◆ SOURCE ◆
Do you sign yourself with the cross? Where and how did you decide to do this? How has making the sign of the cross affected your worship?

Sunday, September 19, 2010

I Love a Parade

It’s been years now since I saw a video on liturgical renewal featuring Robert E. Webber, professor at Northern Baptist Theological Seminary in Lombard, Illinois, but it left a lasting impression on me. In the video, Webber strongly advocated having at the top of the worship service a formal procession of choir and clergy with other worship leaders, moving from the entrance to the front of the room during the congregational singing of a hymn.

I remember being impressed with how strongly he urged viewers to go home and establish a procession as a necessary ingredient to Sunday worship. Webber was sure this would make a significant improvement in the quality of liturgy. I think he had a point.

I don’t remember all Webber’s reasons that everyone ought to start off with an entrance processional, but over the years I’ve come up with my own.

While the active participants in a processional would seem to be the leaders/enablers of the people’s worship, in a real way the people themselves take part. They are not mere bystanders viewing the festivities from the curb. The people are drawn into the procession by their singing, and by following its progress from entrance to front.

The procession will be headed up by a person carrying a large cross—that person is known as a “crucifer,” a cross-bearer. This becomes the visual focus of the procession that all can follow. The cross, of course, is the sign of our risen Lord, whom we are to follow throughout life. As we begin our Lord’s Day worship, we are visually reminded who has led us to this place.

The first words preceding the processional hymn will call the people’s attention to the cross—the people then stand and face the entrance and turn to follow the cross as it passes. This part of the service is led from the baptismal font, which is ideally placed near where people come into the church.

A procession is, like all liturgical actions, symbolic. The parade of worship leaders stands for the entrance of all worshippers as well, and the procession then has the effect of assembling the people into one worshipping community.

There is a certain solemnity to a formal procession. It signals the seriousness of the occasion. We do not “come before” the Almighty casually. The procession in song is in effect an audio-visual call to worship that sets the tome for the whole service.

At the same time, the action is celebrative. We all love parades because they ring with rejoicing, and the procession into church should be no exception. The hymn accompanying the entrance will be up-beat and all will sing full-voiced.

There are those, I suppose, who can go over the top with a processional and make it into a spectacle. The marchers can proceed in lock-step via a round-about route, when all they need to do is go directly from one place to another, rejoicing. There does not need to be fretting and fussing over details. If someone makes a “mistake,” it just proves they are human. Overdoing this entrance parade can make the whole thing stilted and rigid, and ultimately boring.

◆ SUPPLIED DATA ◆
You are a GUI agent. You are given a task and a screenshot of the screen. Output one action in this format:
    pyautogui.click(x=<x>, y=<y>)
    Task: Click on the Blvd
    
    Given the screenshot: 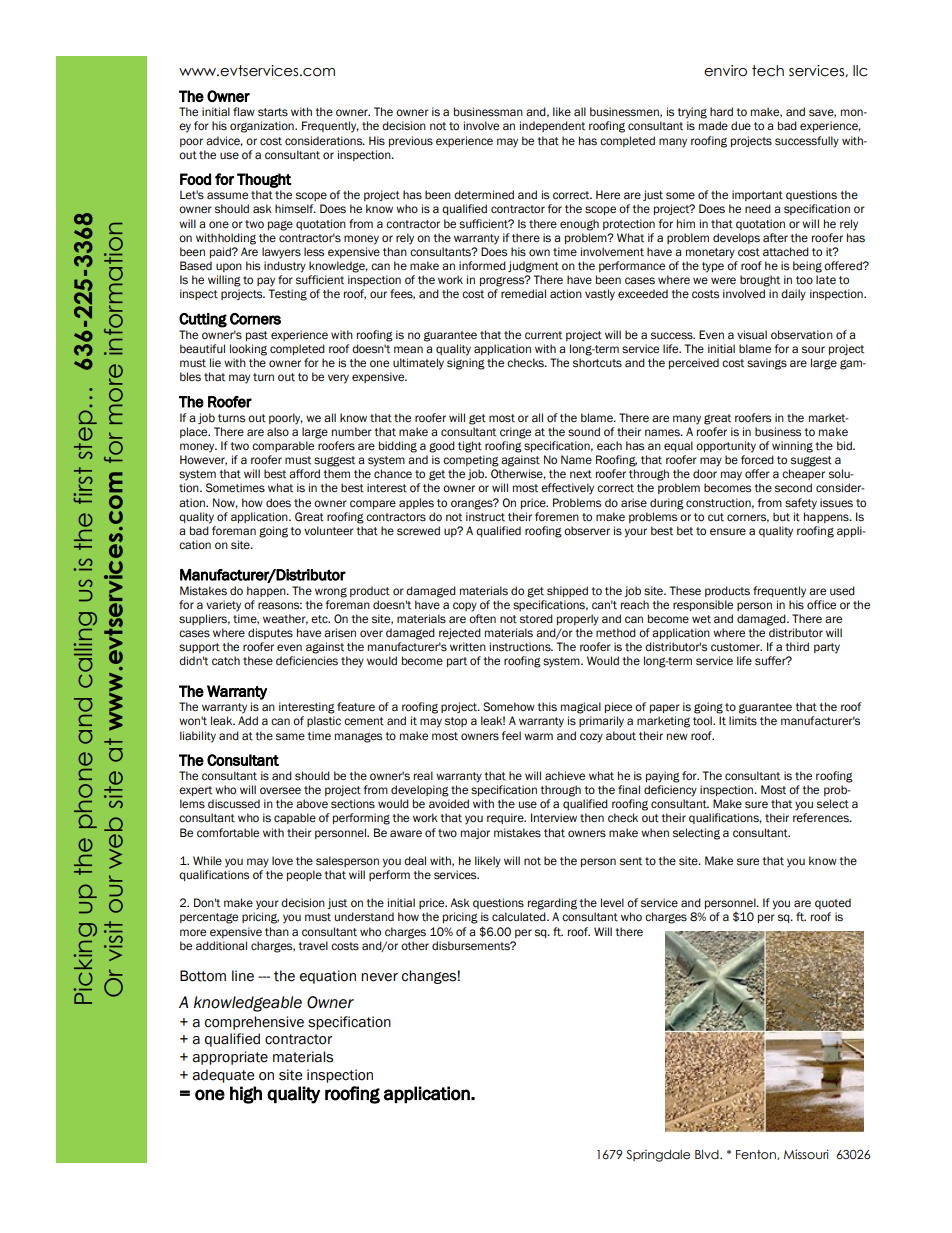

◆ TASKS TO COMPLETE ◆
1. Answer these from the post on worship processions, one line each:
(a) At which seminary was Robert E. Webber a professor?
(b) What is the person who carries the large cross at the head of the procession called?
(c) From what is the part of the service before the processional hymn led?
2. Render this sentence from the post on worship processions in Spanish: "There is a certain solemnity to a formal procession."
3. From the post on worship processions, print the stretch from "Do you sign" through "had a point.".

◆ SOLUTIONS PER TASK ◆
1.
(a) Northern Baptist Theological Seminary in Lombard, Illinois
(b) A "crucifer," a cross-bearer
(c) The baptismal font

2. Hay cierta solemnidad en una procesión formal.

3.
Do you sign yourself with the cross? Where and how did you decide to do this? How has making the sign of the cross affected your worship?

Sunday, September 19, 2010

I Love a Parade

It’s been years now since I saw a video on liturgical renewal featuring Robert E. Webber, professor at Northern Baptist Theological Seminary in Lombard, Illinois, but it left a lasting impression on me. In the video, Webber strongly advocated having at the top of the worship service a formal procession of choir and clergy with other worship leaders, moving from the entrance to the front of the room during the congregational singing of a hymn.

I remember being impressed with how strongly he urged viewers to go home and establish a procession as a necessary ingredient to Sunday worship. Webber was sure this would make a significant improvement in the quality of liturgy. I think he had a point.